▶ **TASK TO COMPLETE**: Whenever a line below includes the word "Wellness", copy that line.

INFORMATION SHOWN START

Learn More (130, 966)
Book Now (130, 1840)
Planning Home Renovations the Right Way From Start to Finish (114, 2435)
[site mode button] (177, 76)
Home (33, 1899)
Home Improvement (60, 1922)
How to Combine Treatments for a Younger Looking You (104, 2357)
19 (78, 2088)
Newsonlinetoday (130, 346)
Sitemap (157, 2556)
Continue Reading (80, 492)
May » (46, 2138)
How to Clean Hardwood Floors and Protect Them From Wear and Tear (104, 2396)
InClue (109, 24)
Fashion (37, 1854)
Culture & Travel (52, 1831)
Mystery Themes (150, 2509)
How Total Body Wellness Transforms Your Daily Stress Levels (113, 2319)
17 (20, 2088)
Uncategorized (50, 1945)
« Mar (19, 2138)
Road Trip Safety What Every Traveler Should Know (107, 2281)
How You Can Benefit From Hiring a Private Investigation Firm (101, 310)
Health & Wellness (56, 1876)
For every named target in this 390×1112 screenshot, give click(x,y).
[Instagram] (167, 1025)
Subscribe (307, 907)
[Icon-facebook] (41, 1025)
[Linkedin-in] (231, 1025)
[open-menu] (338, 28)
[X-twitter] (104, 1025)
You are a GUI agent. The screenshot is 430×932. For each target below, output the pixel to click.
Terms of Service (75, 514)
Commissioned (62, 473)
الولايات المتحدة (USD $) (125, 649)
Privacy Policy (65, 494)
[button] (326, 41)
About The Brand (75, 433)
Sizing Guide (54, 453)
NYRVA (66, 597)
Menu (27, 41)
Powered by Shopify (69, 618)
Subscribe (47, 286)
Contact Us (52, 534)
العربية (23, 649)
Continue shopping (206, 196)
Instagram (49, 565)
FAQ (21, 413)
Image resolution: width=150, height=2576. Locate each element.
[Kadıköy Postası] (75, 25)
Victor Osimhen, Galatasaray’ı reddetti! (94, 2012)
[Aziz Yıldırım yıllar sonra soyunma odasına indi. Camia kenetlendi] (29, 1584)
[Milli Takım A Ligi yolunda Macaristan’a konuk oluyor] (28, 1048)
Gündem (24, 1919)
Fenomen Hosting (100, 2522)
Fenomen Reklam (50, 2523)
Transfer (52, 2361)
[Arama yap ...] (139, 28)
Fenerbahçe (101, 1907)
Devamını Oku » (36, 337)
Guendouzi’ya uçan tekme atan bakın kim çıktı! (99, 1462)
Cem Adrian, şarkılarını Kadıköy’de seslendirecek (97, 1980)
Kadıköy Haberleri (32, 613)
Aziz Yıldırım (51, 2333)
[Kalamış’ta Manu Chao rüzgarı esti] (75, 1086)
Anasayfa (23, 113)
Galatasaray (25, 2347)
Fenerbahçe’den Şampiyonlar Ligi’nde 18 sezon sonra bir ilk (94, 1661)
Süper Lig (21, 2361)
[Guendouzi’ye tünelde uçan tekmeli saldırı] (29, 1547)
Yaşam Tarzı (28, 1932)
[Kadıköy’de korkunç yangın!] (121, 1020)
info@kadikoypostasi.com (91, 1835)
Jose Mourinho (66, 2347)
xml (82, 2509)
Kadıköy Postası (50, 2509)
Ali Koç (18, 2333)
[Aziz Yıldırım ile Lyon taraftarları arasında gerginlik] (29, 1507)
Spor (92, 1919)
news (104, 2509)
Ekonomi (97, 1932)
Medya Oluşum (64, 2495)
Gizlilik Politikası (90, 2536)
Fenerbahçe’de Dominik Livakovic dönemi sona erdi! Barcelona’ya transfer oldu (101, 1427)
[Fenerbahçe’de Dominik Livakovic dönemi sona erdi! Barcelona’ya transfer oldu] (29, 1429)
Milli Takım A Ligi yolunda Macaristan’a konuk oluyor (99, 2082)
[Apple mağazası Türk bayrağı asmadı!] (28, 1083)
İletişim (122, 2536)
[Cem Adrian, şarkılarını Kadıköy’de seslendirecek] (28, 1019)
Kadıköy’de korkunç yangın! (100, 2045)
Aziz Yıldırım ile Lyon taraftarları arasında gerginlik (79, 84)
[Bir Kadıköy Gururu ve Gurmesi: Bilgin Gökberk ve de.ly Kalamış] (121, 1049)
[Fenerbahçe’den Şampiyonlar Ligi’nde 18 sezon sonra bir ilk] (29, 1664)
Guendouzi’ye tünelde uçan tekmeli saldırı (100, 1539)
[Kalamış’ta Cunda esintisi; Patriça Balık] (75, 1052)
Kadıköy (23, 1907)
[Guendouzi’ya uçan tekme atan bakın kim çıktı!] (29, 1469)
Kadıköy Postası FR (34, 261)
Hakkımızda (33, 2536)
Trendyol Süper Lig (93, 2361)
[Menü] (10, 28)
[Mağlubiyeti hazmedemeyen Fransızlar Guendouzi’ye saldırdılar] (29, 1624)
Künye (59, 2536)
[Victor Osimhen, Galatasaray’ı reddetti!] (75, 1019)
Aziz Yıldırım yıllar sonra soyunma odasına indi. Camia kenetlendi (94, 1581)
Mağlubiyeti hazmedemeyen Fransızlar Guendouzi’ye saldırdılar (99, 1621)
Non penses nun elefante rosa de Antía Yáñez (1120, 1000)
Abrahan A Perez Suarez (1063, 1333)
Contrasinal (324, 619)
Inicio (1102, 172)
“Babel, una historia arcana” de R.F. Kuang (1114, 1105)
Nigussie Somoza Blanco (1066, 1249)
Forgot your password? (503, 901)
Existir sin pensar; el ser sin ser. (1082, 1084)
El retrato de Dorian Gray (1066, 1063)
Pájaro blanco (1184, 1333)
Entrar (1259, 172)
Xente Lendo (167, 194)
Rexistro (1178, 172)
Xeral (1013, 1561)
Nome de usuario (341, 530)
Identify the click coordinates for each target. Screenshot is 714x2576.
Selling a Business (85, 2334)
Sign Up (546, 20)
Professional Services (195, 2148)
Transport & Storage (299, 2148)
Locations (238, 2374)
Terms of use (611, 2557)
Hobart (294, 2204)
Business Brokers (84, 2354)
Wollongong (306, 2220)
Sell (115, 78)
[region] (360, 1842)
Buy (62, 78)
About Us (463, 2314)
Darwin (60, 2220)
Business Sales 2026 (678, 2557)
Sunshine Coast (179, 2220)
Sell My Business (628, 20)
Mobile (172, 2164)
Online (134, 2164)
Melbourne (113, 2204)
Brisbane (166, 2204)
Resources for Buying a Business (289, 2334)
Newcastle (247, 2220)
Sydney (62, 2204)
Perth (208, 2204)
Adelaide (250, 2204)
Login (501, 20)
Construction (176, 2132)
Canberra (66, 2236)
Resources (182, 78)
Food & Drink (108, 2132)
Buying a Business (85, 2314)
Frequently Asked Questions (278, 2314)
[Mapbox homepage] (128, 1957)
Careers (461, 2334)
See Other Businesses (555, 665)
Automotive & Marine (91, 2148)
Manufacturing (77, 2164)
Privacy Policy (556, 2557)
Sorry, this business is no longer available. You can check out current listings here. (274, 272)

INFORMATION SHOWN END

▶ **SOLUTION BELOW**:
How Total Body Wellness Transforms Your Daily Stress Levels (113, 2319)
Health & Wellness (56, 1876)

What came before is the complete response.